The Kansas Supreme Court ruled today that the state is not spending enough money on schools, harming the basic education of thousands of students, especially disadvantaged ones.
The decision portends a fight with the Republican-controlled legislature over how to remedy the situation and marks another chapter in a long-running political and judicial battle over school funding in Kansas. Just last year, the state Supreme Court threatened to shut down schools, though lawmakers eventually complied with the court’s judgment demanding that more money go to schools in poor areas.
The latest ruling finds that there is simply not an adequate amount of funding in the system as a whole.
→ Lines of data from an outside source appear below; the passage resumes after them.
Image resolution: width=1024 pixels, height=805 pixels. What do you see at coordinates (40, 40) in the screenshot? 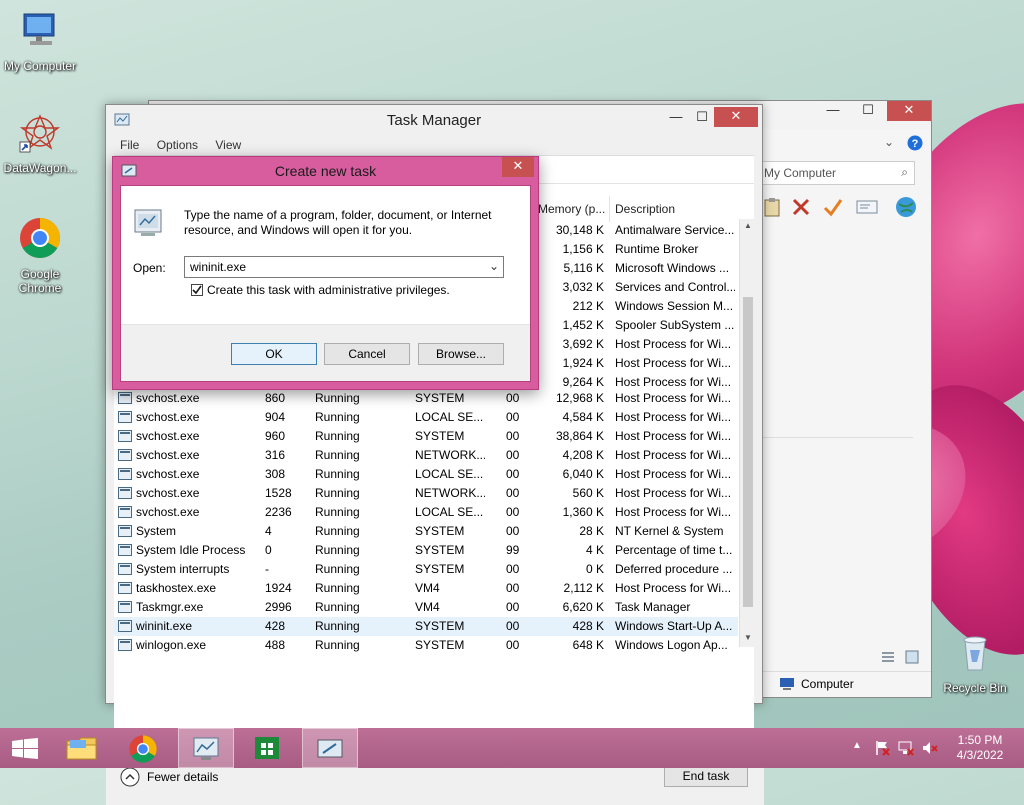
I see `desktop-icon-my-computer: My Computer` at bounding box center [40, 40].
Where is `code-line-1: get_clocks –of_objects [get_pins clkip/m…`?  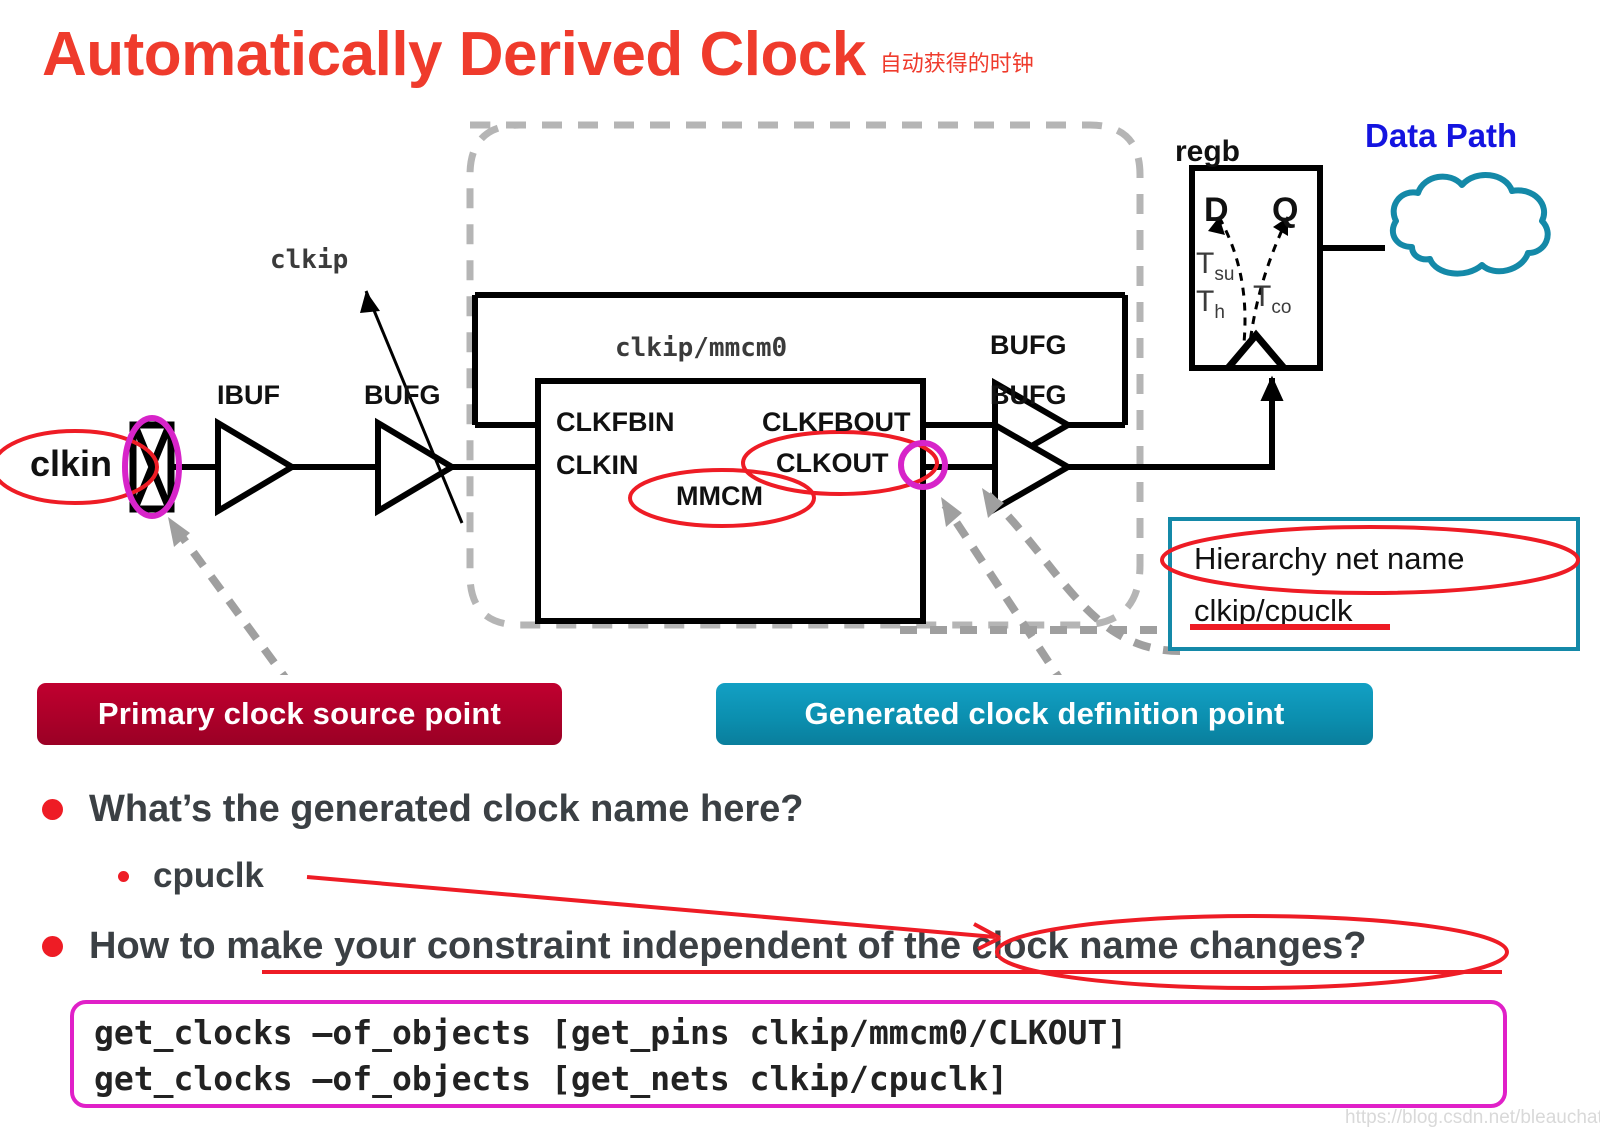
code-line-1: get_clocks –of_objects [get_pins clkip/m… is located at coordinates (611, 1032).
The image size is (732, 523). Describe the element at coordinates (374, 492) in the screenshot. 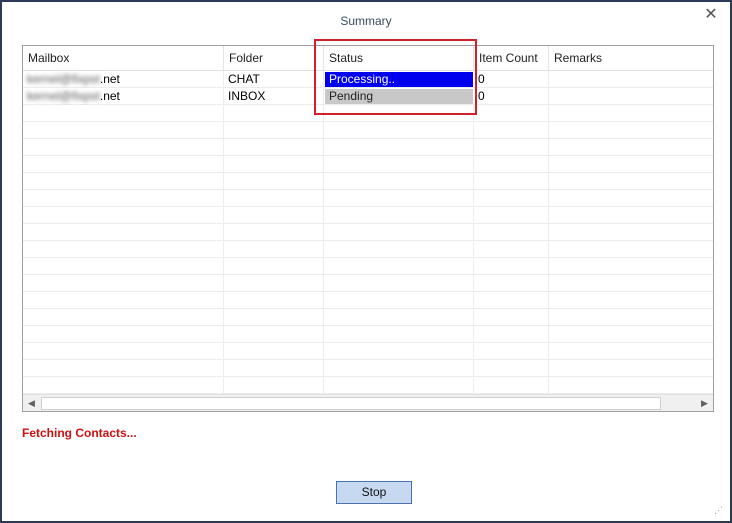

I see `stop-button: Stop` at that location.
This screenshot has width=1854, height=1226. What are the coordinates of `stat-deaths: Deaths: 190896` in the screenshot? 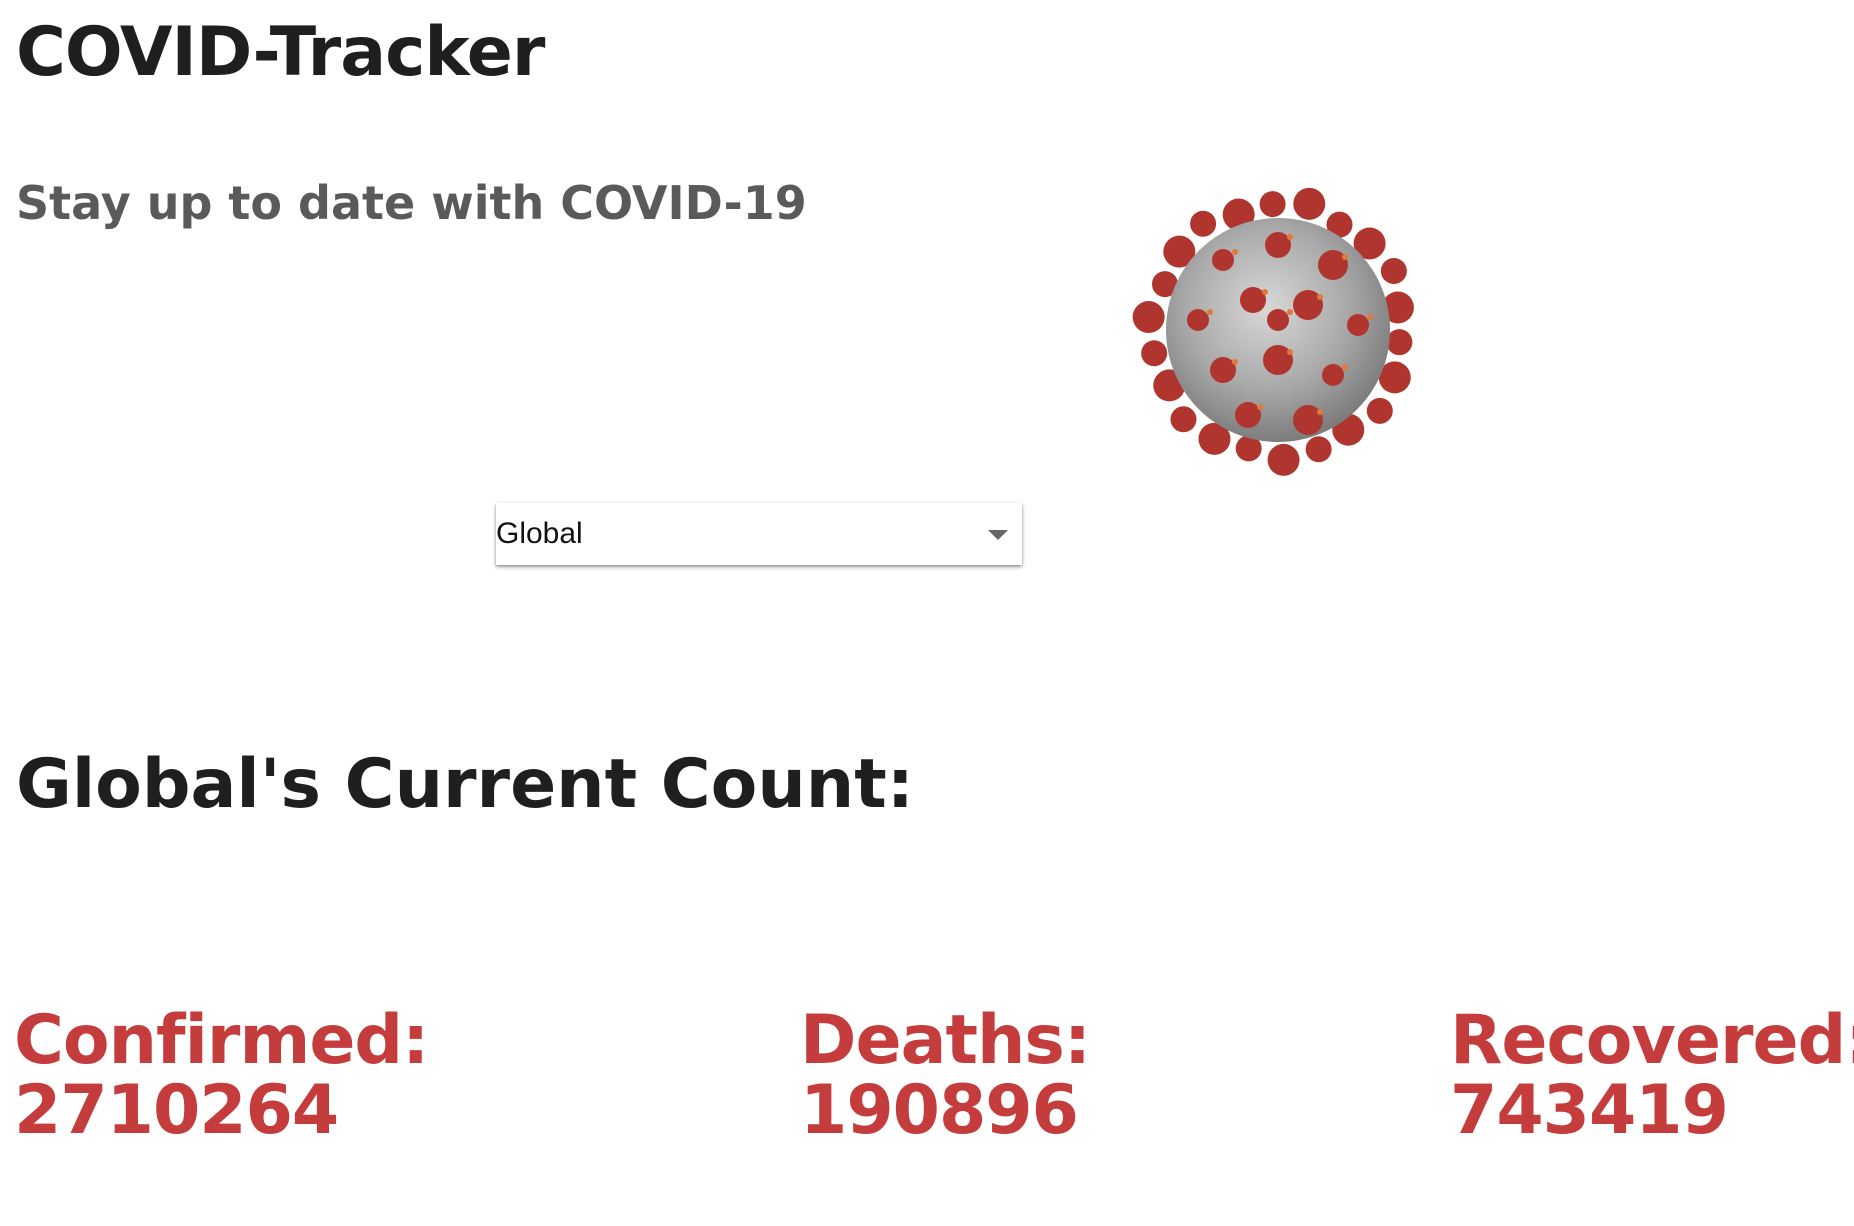 It's located at (946, 1076).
“[N]ot only is the State failing to provide approximately one-fourth of all its public school K-12 students with the basic skills of both reading and math, but that it is also leaving behind significant groups of harder-to-educate students,” the decision states. “Plaintiffs have also proven by substantial competent evidence that the student performance reflected in this data is related to funding levels.”
Using data through 2014, a recent analysis by the Education Law Center, a group that supports school funding cases, gave Kansas a “C” letter grade in both how fairly it distributes funds to schools and how much money it spends relative to the size of its economy.
The judges gave lawmakers until the end of June to implement the ruling — a timeline that may prove challenging, considering the state already faces a large deficit. Kansas currently spends about $4 billion a year to educate its 496,440 students in K-12, with estimates on how much that number will have to increase ranging from $535 million by state education officials to $800 million by the plaintffs’ lawyer, John Robb.
Gov. Sam Brownback, a Republican elected in 2010, enacted a series of tax cuts that critics say gutted state coffers without the promised increase in economic growth.
“The notion that there is no money is a self-inflicted condition,” said Robb, according to The Kansas City Star.
Kansas is not unique in its disputes between the judiciary and lawmakers on how to carry out a school funding decision. The Washington state legislature, for instance, was held in contempt by the Supreme Court and fined $100,000 a day — none of which has been paid — for not implementing the court’s 2012 mandate to improve the school funding system.
Critics of court-driven funding reforms argue that they are not effective and entangle judges in decisions that are best left to state lawmakers. However, recent national research has found that court-ordered funding increases lead to large gains for students.